Picture a quadcopter drone, with the ability to take off and land vertically, hover, and fly autonomously in any direction.
Now picture that drone with two seats, 18 rotors, and a joystick, ready to carry you and a friend anywhere you want to go. That’s the Volocopter, now in development in Germany by e-Volo.
The prototype flew for the first time, remotely piloted, in 2013, and now the team is working toward the first manned flight, sometime in the next few months.
The Volocopter has the potential to bring together many features we expect in a true flying car of the future: It’s simple to fly. It’s stable. Its 18 rotors provide a lot of redundancy against system failures. It doesn’t require a runway and it’s powered by batteries, making it emissions-free (especially if you charge them with renewable energy). OK, fine, strictly speaking it isn’t a flying car, because you can’t drive it on the ground, but who cares? It flies.

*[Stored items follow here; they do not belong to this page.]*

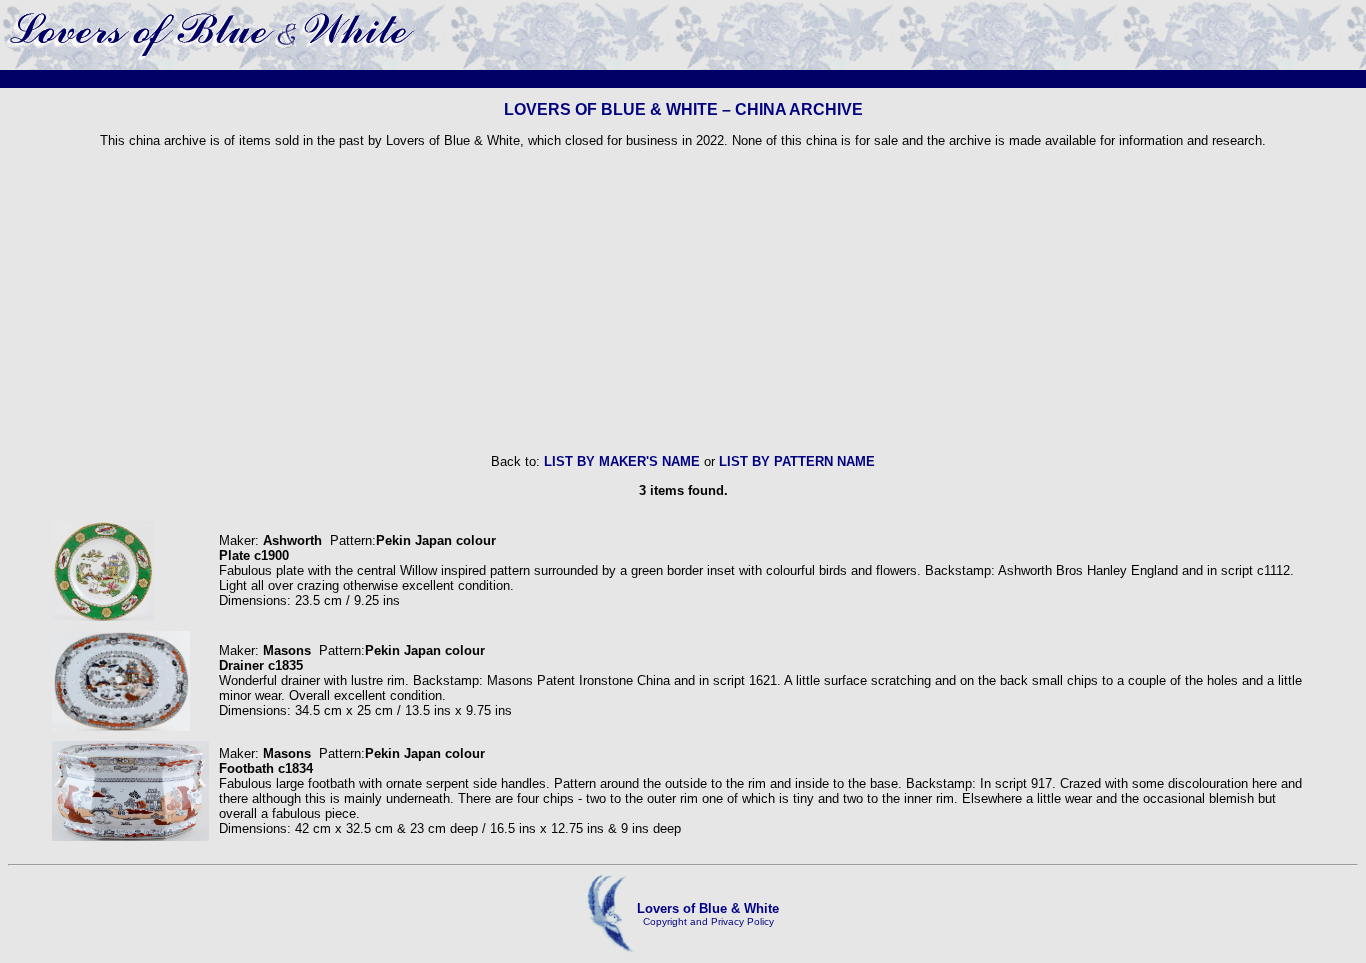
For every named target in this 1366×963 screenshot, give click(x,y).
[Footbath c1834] (130, 836)
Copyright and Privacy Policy (708, 921)
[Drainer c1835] (121, 726)
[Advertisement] (683, 301)
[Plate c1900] (103, 616)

The e-Volo team is working on an upgrade of the entire system in preparation for that first manned flight. The structure and architecture are essentially the same as they were in 2013, but the inner workings have been thoroughly upgraded. “We’re assembling a new electronic flight-control system, and a new battery system,” says CEO Alexander Zosel.
“Our cockpit has a lot of new features,” he says. “The heart of the system, the electronics, is completely new, and there is more power to the propellers.” The company is working with the German government to revise current aviation rules, which don’t have a category for a light sport multicopter. “That process is going forward hand in hand with the certification process,” says Zosel.
The initial two-seat design uses battery packs, with a flight-time duration of only about 20 to 30 minutes. It will be certified for sport flying, Zosel says, and he plans to sell the copters for about $340,000. He’s also working to develop a hybrid power system that would extend flight time to over one hour. But that’s just the beginning of Zosel’s vision. “The aim is to change the mobility for a lot of people, not only for fun,” he says. “For transportation, and for getting work done.”
Zosel envisions a larger version for commercial use that could carry four to six people. The aviation rules will have to change to allow that, but Zosel believes that will happen over the next decade or so. “New rules will make it easier to sell this kind of aircraft, and there will be a big future market for us,” he says.
Zosel won’t share new photos of the copter—“we’re in stealth mode”—but promises that for the first manned flight, e-Volo will “have cameras everywhere, on the aircraft, in the aircraft, aerial cameras on drones, and video too.” They’ll be flying outside this time, he said, unlike the first remotely-piloted flight, which took place inside a hangar.
By next summer, Zosel hopes to bring the aircraft to EAA AirVenture in Oshkosh, Wisconsin, the biggest air show in the world. “That’s my aim,” he says. “That’s my dream.”
And if he can make it happen, we all might finally realize the dream of ditching our cars, and take the Volocopter everywhere we want to go.